Bei den sogenannten Industry Events sieht es etwas anders aus. Sunny Side of the Doc und MIPTV hatten in 2020 Mühe, ihre Pitching Veranstaltungen erfolgreich abzubilden. Die MIPCOM ist bei dem Versuch, organisierte Gruppen- und Einzeltreffen abzubilden gescheitert, während der World Congress of Science and Factual Producers (WCSFP) das ganz gut hinbekommen hat. Online Repräsentationen von Firmen oder Ländern (Digital Booths) haben bei den von mir besuchten Märkten nicht wirklich funktioniert und informelle Treffen und Parties, die Events so wichtig machen, lassen sich auch nicht wirklich in das Digitale übertragen: „Nehmt euch einen Drink, setzt euch vor den Computer und nehmt an unserer Party teil“, ist nicht wirklich ein attraktives Angebot. Podiumsdiskussionen wurden in der Regel vorab aufgezeichnet und verloren dabei viel von der Spontaneität eines Live Events. Vorteilhaft war hingegen, dass diese Panels und Workshops anschließend einige Wochen noch abgerufen werden konnten. Viele Teilnehmer wünschen sich, dass das auch in der Zukunft beibehalten wird, wenn es wieder Onsite Events gibt, da man oft die Qual der Wahl hat zwischen mehreren interessanten, jedoch zeitgleich stattfindenden Panels und die Aufzeichnung dem Besucher die Möglichkeit gibt, vor Ort entspannter seine persönlichen Termine wahrzunehmen und nur zu ganz bestimmten Panels vor Ort zu gehen.
Ausblick auf 2021
Was wird bleiben, wenn wir eines Tagen wieder zur Normalität zurückkehren? Wird es ein ansatzloses „wie früher“ geben, oder werden Impulse aus der Corona Zeit in die Zukunft übernommen werden? Wie werden sich die Zuschauer verhalten? Wird es einen Ansturm auf Kinos und Festivals geben, weil man sich endlich wieder mit Anderen Treffen kann, oder wird die Szene von Zurückhaltung geprägt sein?

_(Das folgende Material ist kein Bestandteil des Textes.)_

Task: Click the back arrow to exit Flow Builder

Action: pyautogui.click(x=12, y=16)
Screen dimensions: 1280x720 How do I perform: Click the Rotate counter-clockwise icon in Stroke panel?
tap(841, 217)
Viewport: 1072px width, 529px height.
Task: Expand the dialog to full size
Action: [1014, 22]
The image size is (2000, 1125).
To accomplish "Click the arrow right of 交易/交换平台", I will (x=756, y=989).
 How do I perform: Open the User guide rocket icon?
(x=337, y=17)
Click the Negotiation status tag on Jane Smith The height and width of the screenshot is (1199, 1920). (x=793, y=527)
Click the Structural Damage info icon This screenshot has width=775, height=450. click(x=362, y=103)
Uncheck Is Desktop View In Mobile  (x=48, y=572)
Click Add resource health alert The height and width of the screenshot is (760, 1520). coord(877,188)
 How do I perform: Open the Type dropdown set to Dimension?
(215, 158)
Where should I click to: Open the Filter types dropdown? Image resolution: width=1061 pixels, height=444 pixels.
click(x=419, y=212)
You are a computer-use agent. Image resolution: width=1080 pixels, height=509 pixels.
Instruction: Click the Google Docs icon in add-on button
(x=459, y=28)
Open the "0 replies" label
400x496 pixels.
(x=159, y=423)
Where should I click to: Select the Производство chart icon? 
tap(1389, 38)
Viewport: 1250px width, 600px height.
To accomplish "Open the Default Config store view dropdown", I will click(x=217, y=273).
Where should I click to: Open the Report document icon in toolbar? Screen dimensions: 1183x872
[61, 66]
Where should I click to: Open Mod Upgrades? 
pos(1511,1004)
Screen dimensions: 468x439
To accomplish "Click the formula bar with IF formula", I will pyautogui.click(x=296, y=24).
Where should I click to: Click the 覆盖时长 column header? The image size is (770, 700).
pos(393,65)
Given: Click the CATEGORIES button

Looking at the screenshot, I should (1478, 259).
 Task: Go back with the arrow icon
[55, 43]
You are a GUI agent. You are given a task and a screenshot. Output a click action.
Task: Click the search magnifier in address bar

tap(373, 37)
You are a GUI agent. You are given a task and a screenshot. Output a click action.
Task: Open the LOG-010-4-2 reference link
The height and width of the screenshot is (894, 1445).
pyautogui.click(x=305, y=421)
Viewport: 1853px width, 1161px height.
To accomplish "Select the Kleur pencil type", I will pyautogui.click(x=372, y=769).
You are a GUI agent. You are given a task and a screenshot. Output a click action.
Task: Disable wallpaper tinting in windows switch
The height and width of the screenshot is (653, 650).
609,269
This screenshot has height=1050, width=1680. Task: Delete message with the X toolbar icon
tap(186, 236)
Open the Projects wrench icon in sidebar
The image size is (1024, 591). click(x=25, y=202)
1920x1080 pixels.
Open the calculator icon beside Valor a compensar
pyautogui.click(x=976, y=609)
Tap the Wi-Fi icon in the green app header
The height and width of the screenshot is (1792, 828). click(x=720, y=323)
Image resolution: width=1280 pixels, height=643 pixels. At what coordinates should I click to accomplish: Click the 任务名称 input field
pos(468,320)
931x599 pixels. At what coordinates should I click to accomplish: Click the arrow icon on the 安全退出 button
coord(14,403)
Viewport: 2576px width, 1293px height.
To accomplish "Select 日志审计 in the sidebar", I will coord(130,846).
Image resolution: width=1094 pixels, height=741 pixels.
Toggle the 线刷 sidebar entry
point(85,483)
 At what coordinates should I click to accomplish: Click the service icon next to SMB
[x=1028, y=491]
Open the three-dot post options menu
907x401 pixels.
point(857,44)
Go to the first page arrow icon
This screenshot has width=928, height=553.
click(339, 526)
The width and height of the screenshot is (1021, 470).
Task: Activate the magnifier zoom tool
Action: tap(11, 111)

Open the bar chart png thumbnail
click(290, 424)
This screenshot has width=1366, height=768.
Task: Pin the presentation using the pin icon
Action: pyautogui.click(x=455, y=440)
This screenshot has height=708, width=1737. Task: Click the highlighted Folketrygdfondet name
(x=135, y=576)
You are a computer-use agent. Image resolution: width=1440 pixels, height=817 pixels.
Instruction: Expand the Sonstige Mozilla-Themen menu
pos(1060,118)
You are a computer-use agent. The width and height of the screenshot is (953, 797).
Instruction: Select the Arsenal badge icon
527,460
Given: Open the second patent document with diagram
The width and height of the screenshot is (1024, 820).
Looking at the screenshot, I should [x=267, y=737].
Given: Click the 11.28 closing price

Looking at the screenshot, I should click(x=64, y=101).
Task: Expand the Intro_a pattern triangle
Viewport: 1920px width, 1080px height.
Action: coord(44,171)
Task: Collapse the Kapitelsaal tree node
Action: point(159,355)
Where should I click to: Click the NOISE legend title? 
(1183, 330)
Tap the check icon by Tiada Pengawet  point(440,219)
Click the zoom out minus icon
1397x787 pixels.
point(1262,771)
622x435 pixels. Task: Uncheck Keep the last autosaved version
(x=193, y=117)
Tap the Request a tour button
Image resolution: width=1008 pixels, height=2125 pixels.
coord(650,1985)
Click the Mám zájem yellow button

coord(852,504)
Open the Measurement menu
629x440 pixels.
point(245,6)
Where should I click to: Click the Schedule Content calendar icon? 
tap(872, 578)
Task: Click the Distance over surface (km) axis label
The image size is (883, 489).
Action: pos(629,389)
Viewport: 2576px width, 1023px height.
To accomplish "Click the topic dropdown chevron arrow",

Bei vorsichtiger Einschätzung kann man sagen, dass voraussichtlich auch 2021 (vielleicht sogar auch 2022) die Festivals, Märkte und Events weitestgehend Online stattfinden werden. Vieles hängt von der Geschwindigkeit bei den Impfungen ab, ihrer Wirksamkeit gegen das Corona Virus und seiner Mutanten und den Einreisebestimmungen der Länder (Stichwort: Quarantäne). Manche Events und Festivals werden verschoben oder abgesagt werden, andere als kleine Hybridlösung stattfinden. Allerdings muss man unterscheiden zwischen Festivals, Märkten und Events. Während Festivals, sofern sie die Möglichkeiten der Krise erkennen, sogar Wachstumschancen haben, leben Events und Märkte von persönlichen Treffen und Kontakten. Daher wird das Interesse an ihnen dramatisch niedriger sein. Die erheblich zurückgegangenen Teilnehmerzahlen des Jahres 2020 bei Koproduktionsevents wie Sunny Side of the Doc, Hot Docs, Copro Israel,WCSFP und anderen dürften bei einer Online Ausrichtung noch weiter sinken.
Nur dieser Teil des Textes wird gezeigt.